"Fetal PKU:" the effect of maternal hyperphenylalaninemia during pregnancy in the rhesus monkey (Macaca mulatta).

Maternal hyperphenylalaninemia was induced by feeding excess L-phenylalanine to pregnant rhesus monkeys. Animals which received the phenylalanine supplement throughout the entire pregnancy gave birth to infants with low birth weight.

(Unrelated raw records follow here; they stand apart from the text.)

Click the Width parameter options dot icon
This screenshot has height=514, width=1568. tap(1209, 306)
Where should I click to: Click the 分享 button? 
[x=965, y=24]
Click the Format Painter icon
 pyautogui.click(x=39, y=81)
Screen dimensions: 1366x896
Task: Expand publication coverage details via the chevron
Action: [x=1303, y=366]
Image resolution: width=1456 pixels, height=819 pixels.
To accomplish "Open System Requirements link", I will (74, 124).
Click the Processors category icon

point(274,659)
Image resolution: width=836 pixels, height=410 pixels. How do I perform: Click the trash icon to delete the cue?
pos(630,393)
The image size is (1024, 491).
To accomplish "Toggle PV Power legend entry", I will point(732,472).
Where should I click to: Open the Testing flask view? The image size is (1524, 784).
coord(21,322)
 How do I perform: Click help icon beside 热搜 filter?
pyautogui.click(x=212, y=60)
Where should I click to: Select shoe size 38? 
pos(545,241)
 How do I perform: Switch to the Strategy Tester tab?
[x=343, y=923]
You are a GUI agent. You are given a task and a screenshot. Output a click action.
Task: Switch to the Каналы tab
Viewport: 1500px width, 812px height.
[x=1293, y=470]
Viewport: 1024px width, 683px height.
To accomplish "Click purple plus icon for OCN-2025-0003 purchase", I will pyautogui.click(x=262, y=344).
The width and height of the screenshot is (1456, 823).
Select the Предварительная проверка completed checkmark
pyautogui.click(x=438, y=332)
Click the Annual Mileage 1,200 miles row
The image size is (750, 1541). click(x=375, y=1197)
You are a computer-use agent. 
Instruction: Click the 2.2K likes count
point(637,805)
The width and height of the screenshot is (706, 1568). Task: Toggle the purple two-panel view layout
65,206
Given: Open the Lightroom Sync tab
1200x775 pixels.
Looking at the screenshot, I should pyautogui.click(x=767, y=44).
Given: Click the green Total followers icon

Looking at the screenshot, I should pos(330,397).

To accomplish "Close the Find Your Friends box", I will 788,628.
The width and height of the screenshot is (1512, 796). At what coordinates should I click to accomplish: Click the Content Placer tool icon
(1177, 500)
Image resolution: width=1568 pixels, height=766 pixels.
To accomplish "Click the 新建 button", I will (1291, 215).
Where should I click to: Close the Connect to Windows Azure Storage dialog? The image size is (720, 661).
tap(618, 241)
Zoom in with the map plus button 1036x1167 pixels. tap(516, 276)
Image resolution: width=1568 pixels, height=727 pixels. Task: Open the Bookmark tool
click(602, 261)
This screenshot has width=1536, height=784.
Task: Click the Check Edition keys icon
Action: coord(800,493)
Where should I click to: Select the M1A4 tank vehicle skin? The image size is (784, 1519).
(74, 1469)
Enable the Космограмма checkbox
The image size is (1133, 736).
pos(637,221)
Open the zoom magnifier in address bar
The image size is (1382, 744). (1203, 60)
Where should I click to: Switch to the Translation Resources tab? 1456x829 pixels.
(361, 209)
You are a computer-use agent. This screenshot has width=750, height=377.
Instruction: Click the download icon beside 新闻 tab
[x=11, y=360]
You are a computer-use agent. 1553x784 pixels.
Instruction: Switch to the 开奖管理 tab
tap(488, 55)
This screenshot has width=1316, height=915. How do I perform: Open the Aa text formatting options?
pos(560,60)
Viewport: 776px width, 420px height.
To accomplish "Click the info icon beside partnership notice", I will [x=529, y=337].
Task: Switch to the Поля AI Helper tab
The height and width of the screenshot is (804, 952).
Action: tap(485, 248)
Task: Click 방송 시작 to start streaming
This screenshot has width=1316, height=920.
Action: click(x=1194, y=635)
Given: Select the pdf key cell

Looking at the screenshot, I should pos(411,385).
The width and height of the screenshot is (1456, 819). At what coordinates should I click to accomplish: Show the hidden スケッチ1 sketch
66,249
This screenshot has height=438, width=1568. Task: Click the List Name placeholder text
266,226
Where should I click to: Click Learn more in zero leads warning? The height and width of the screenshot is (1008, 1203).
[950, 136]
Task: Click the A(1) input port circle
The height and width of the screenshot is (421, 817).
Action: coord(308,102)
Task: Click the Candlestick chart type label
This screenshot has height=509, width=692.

Marked elevations of phenylalanine and tyrosine were consistently observed in maternal sera; the levels of phenylalanine and tyrosine in umbilical cord sera were greater than the corresponding maternal value in eight of nine pregnancies. Maternal and umbilical cord levels of serine were slightly elevated and maternal levels of 3-CH3-histidine were reduced in all pregnancies. Values for the other amino acids, and the cord: maternal ratios for all amino acids, including phenylalanine and tyrosine, were within the control range. Infant monkeys born to mothers with hyperphenylalaninemia demonstrated a significant reduction in learning behavior. This experiment indicates that not only is maternal hyperaminoacidemia reflected in the free amino acids of fetal blood, but an added insult is also produced by a normal placental process which functions to maintain higher levels of each of the free amino acids in the fetus than in the maternal organism.